Saturday, August 30, 2008

Peak Political Science?

I am in Boston attending the annual meeting of the American Political Science Association. Each year it seems new attendance records are broken as more and more political scientists descend on the host city to attend panels, present papers and schmooze. This year the Association brags that over 7,000 political scientists have descended upon this spot. Its growth is drawn not only from the thousands of colleges and universities in America, but from scholars around the world.

The fact of ever greater growth means, of course, that there was a time when fewer political scientists attended this particular meeting. I suspect that many political scientists were apt rather to attend their local regional meetings rather than the Annual Conference. As air travel and the travel industry has flourished in the late-twentieth century, the Annual Meeting is just as easy to attend as a trip by car or train to a local gathering place of the State or Regional association. Simultaneously, as travel budgets have begun to be cut back (particularly at State universities, which are perpetually underfunded), political scientists have had to decide where to take their one trip per year. Many have elected to eschew their local conference gathering in favor of the national conference. It is at the national meetings where much networking is done (a large APSA banner in the convention center reads "Networking a World of Scholars") and, in some cases, careers are advanced. Limited slots for panels have made it increasingly difficult for graduate students to have the opportunity to present work at the national conference. In turn, the regional conferences have increasingly become the places where graduate students ply their wares in the hopes of someday getting their break in the big leagues of the APSA.

But I speculate that this year or very soon, we will see the peak attendance at the national meeting. As airfare prices rise, it will simply become unfeasible for academics to travel to far flung cities; at the same time, there will come the realization that the local and regional conferences are far more affordable and accessible. Already, with the shuttering of hundreds of planes and the downsizing of the airlines, it is becoming increasingly difficult to fly out of many smaller airports. Academics, like everyone else, are going to be more apt to stay closer to home.

At the same time, don't be surprised to see a reversal of the growth of the academic industry that defined academia since the post-WW II era. Coming years will see decreases in student enrollments, an inevitability portended by demographics and exacerbated the personal finances of Americans who will be unable to afford college in its present form. With the shrinking economy (and the shrinking of stock markets), endowments will decrease and fewer faculty will be needed or affordable. I think we can expect to see many schools shrinking to their 19th-century form or shuttering altogether. For many families, college will return to being a luxury for the class of citizens who will work as lawyers, doctors, ministers, etc. For most, learning a craft or trade will be a requisite, and apprenticeships will return as a noble form of learning.

▶ Directions:
1) Answer these questions using the essay on political science conference attendance:
(a) In which city is the annual meeting being held?
(b) What does the APSA banner in the convention center read?
(c) Which form of learning does the final paragraph say will return as noble?
2) Proceed with the essay on political science conference attendance, picking up after its final sentence.
The data that follow come from a separate source and are unrelated to the essay above.

▶ Supplied material:

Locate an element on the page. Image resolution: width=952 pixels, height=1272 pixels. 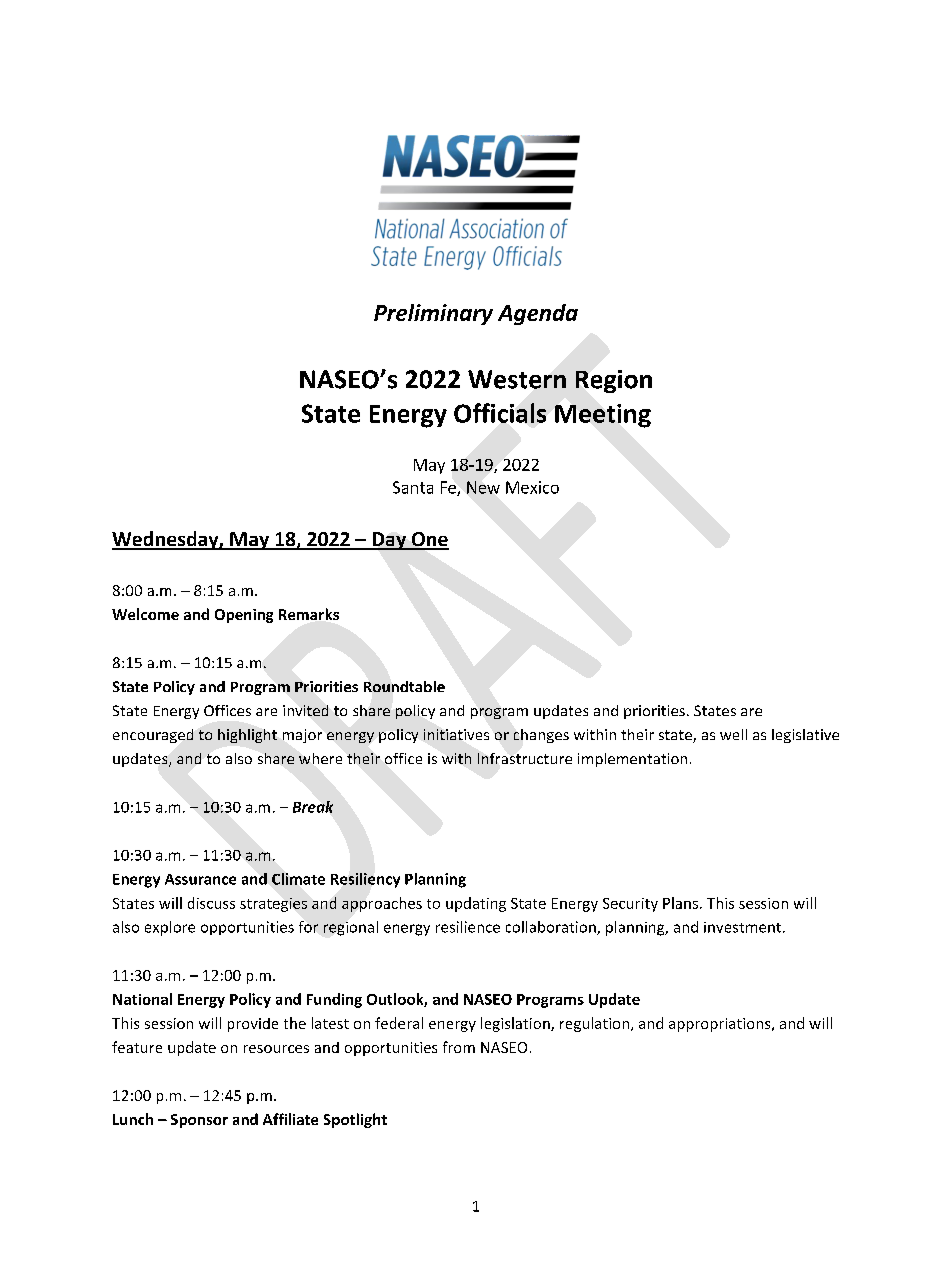
Plans is located at coordinates (680, 903).
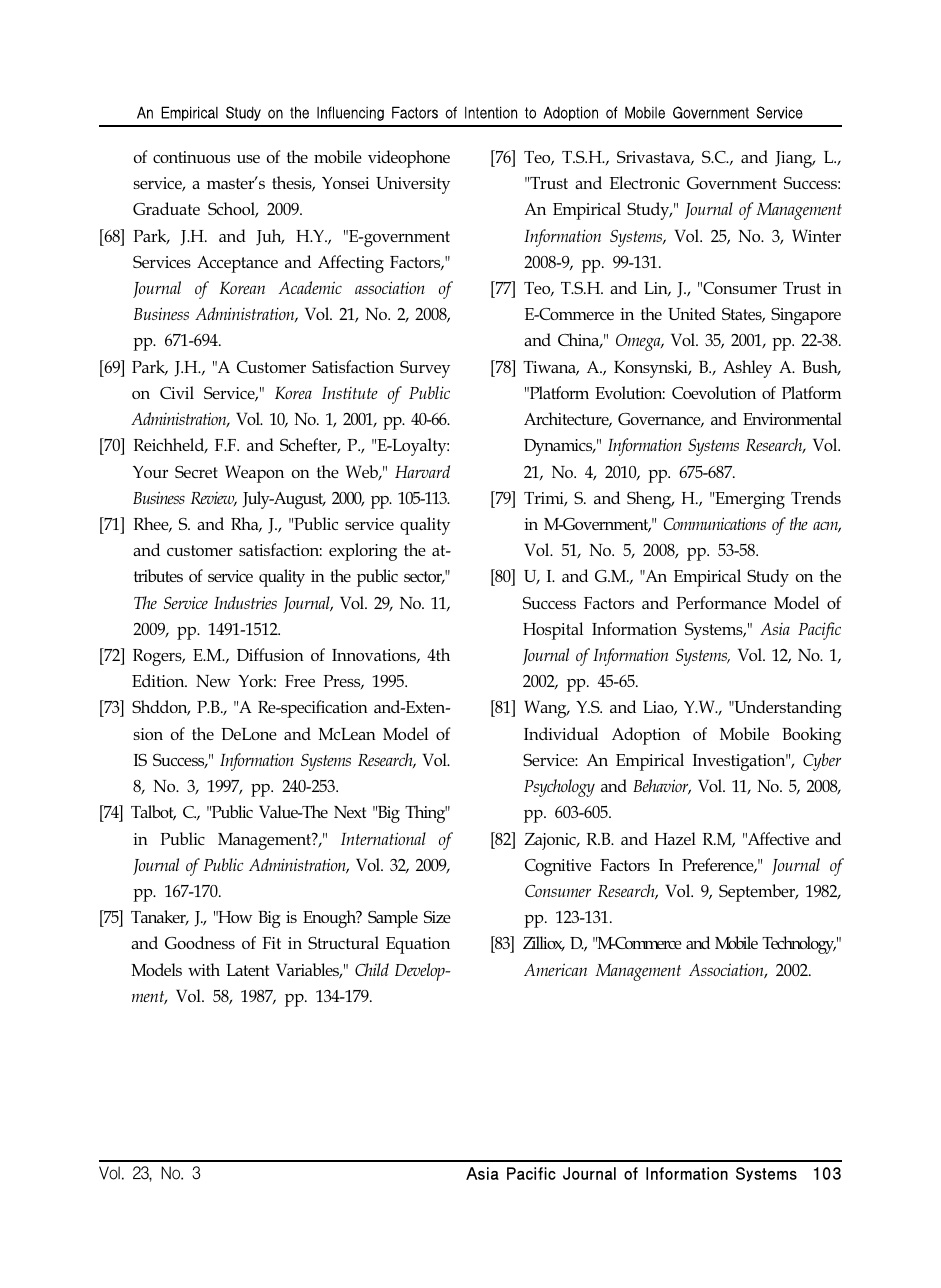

▶ Answers to the exercise:
1)
(a) Boston
(b) "Networking a World of Scholars"
(c) Apprenticeships

2)
In sum, as I wander the cavernous conference center teeming with political scientists from every corner of the nation and the world, all purportedly "advancing knowledge" in a discipline that has yet to predict one significant political occurrence (putting to lie its purported claims to be a "science"), I begin imagining what this conference will look like in a decade's time. Most would assume it will continue to grow as this association, like all of its kind, becomes more interconnected and global. But I'd be willing to bet that in a decade we will be amazed that it was once as large as it was, that the world seemed to be so small, and that most of its denizens so easily assumed the inevitability of a globalized future. They will discuss their amazement with nearby colleagues at local and regional meetings, and we will not be the worse for it.

Monday, August 25, 2008

On Houses and Homelessness

The debate over the Presidency increasingly seems to be narrowing in on who can prove the other candidate to be more wealthy, effete, and out of touch. The Democrats are gleeful over McCain's confusion over how many houses he and his wife own.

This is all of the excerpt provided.